_Assignment_
Pull every line that includes the word "agent" from the data.

---

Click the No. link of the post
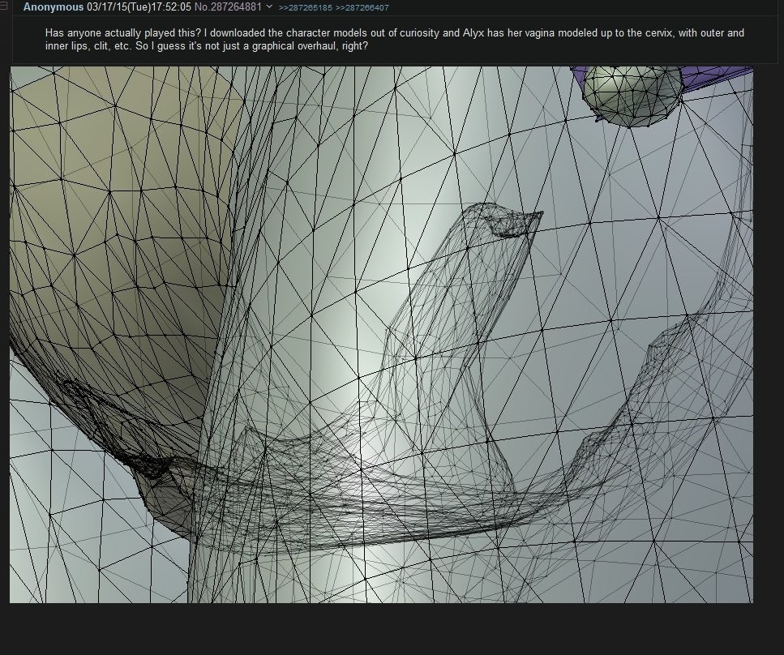Viewport: 784px width, 655px height. [200, 7]
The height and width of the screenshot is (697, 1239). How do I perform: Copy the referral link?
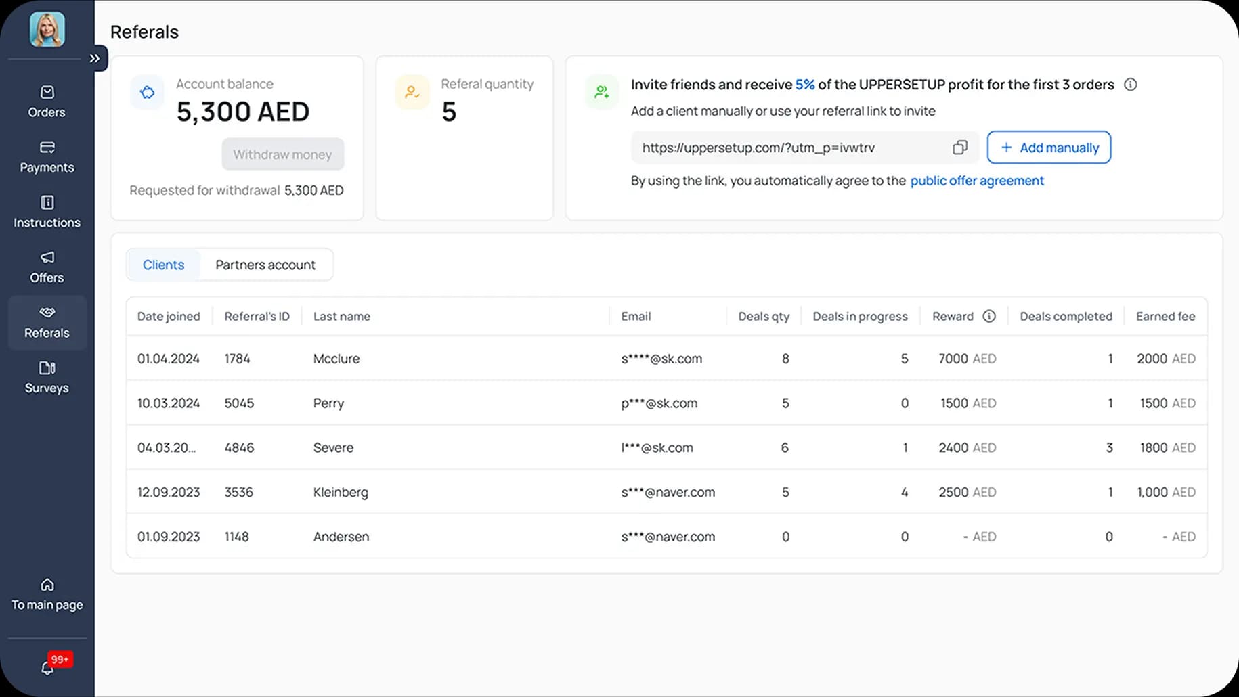coord(959,148)
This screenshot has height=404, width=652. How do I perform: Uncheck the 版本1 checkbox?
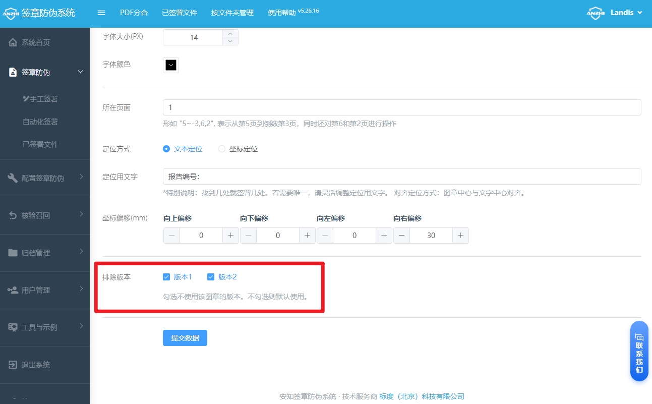[166, 277]
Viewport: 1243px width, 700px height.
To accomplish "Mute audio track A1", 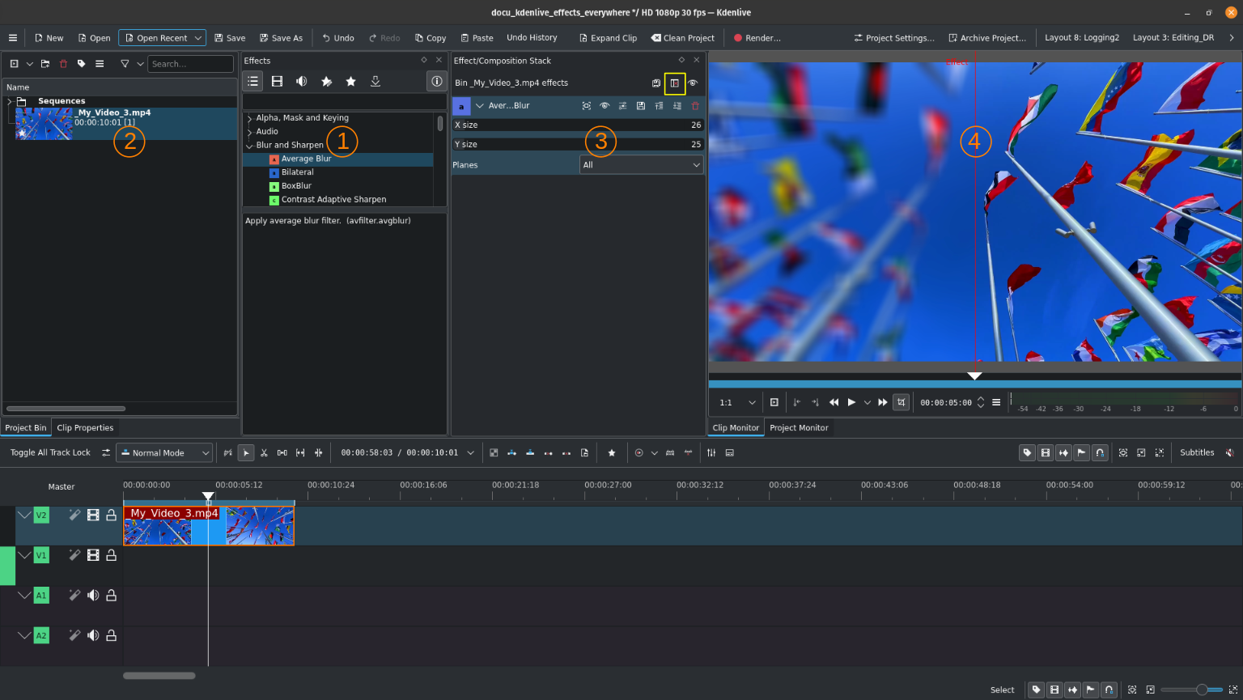I will (x=93, y=596).
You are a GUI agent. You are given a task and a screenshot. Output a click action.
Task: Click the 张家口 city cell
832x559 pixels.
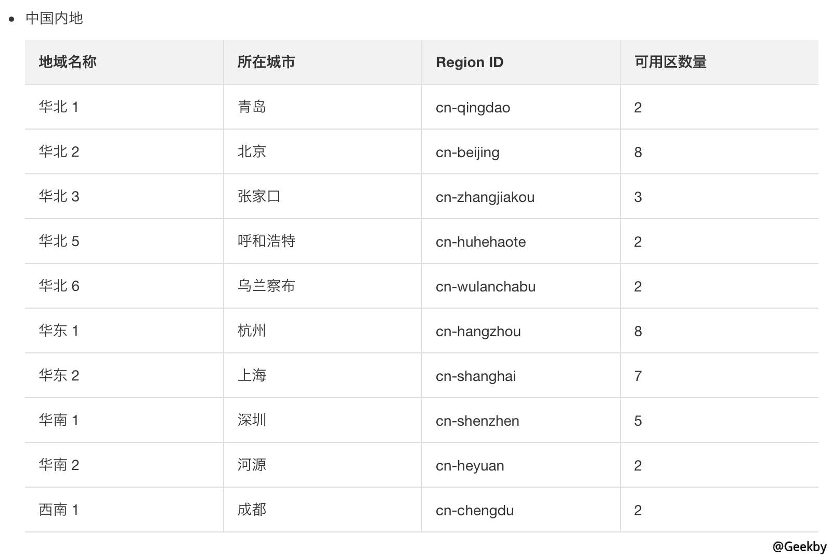pyautogui.click(x=259, y=196)
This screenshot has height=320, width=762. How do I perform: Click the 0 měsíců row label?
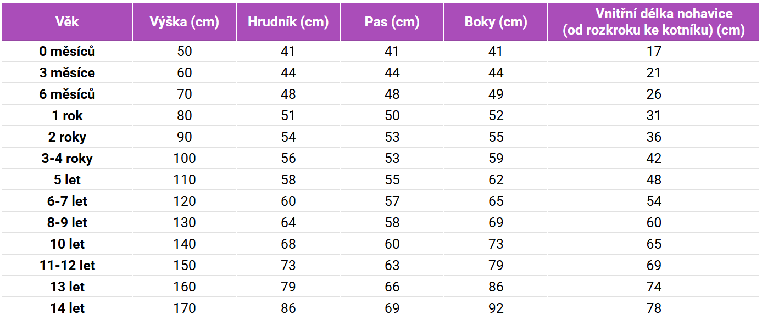[67, 52]
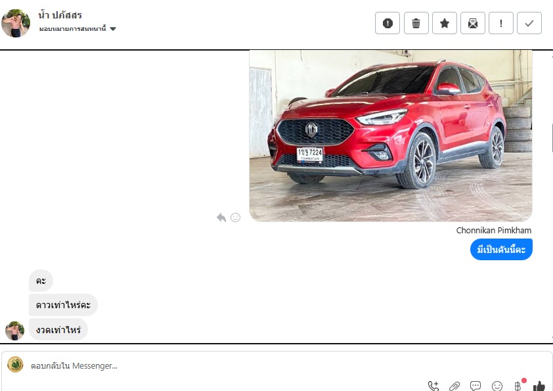Click the phone call request icon
This screenshot has height=391, width=553.
[x=433, y=386]
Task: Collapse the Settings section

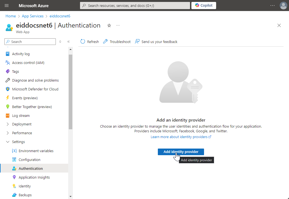Action: [8, 142]
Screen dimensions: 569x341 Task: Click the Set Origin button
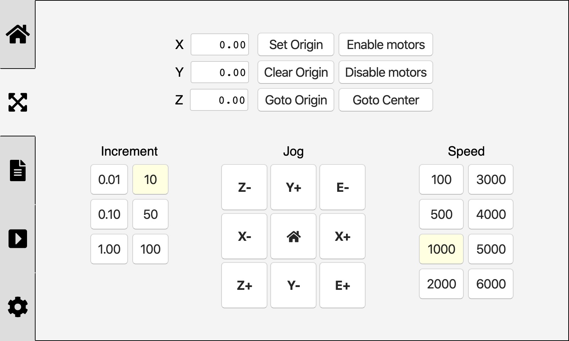tap(296, 45)
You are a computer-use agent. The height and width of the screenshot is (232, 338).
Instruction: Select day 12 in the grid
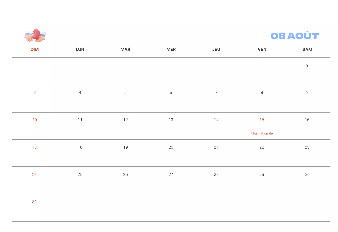tap(125, 120)
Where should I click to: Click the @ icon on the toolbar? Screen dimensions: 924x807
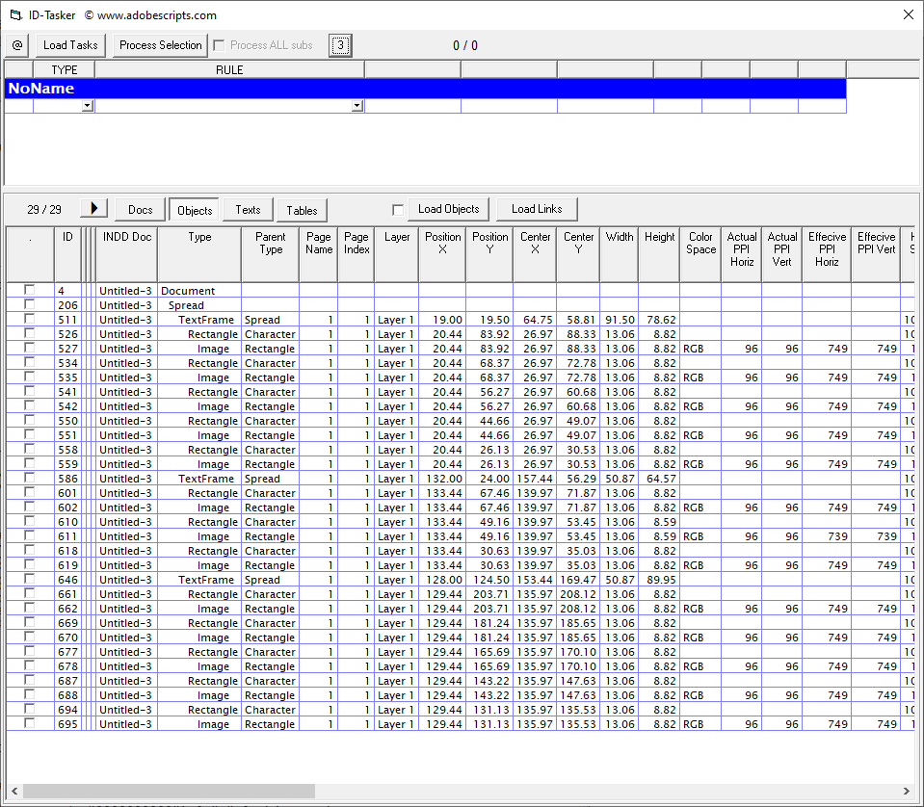tap(16, 45)
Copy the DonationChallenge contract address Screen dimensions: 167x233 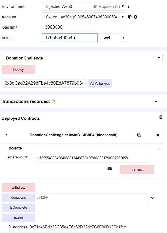pyautogui.click(x=139, y=135)
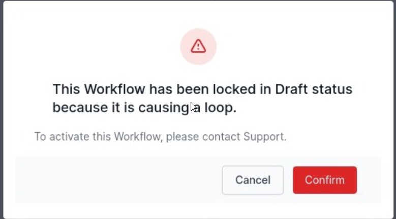
Task: Cancel the workflow loop warning
Action: pos(253,180)
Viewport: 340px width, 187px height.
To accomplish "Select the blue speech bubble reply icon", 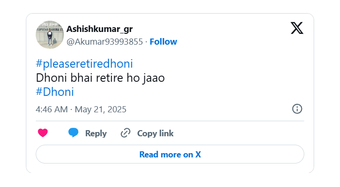I will coord(73,132).
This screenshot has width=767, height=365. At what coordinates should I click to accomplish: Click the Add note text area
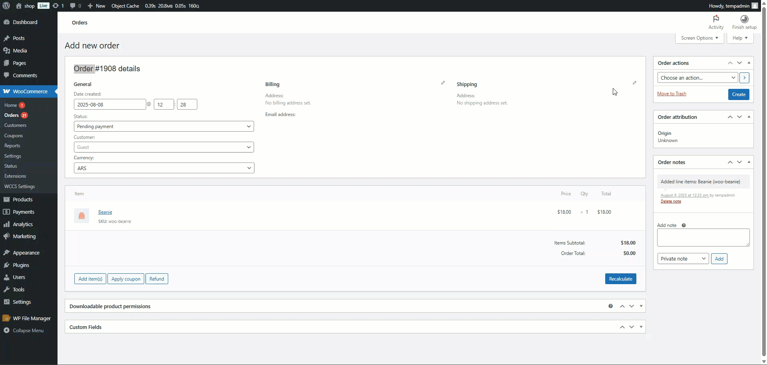703,238

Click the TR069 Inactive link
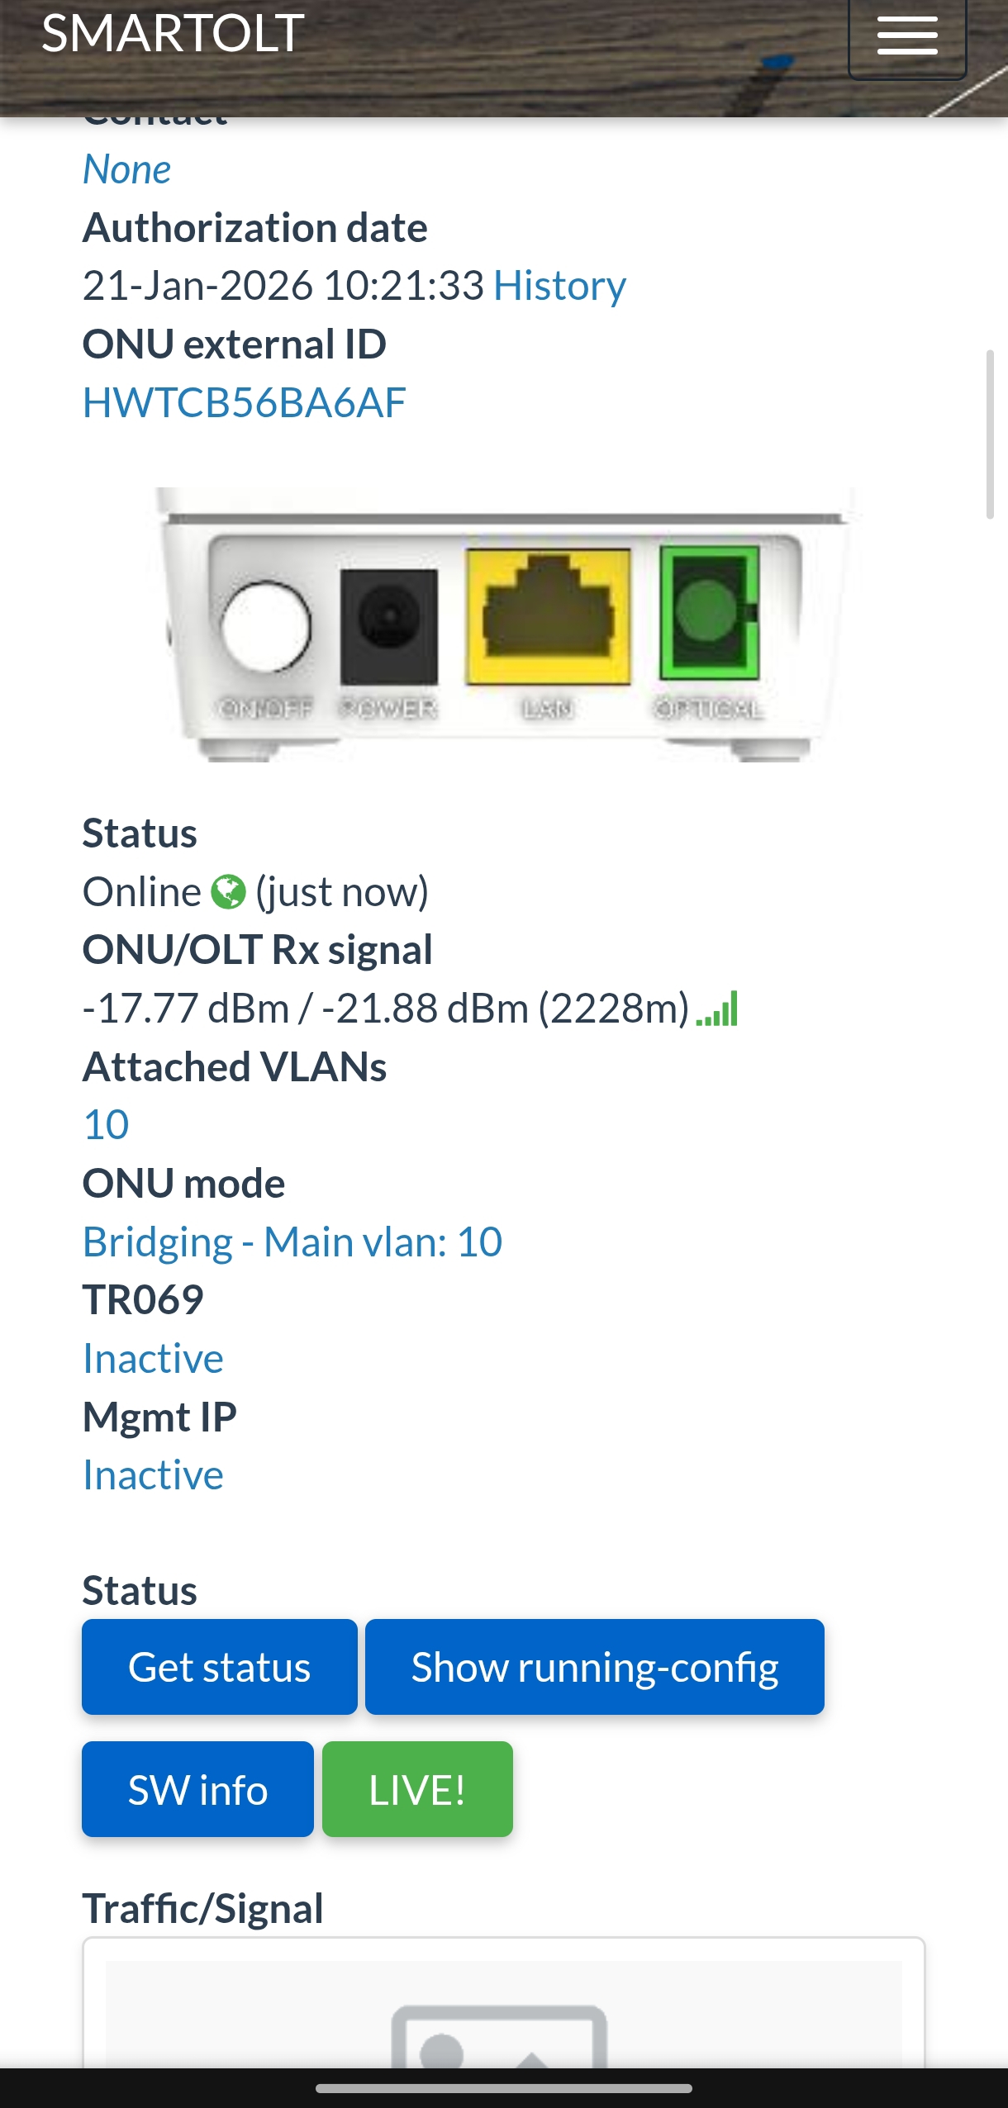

---

_Task result_
You are a GUI agent. You are given a task and a screenshot. Output a click action.
You are a computer-use agent. The height and width of the screenshot is (232, 338).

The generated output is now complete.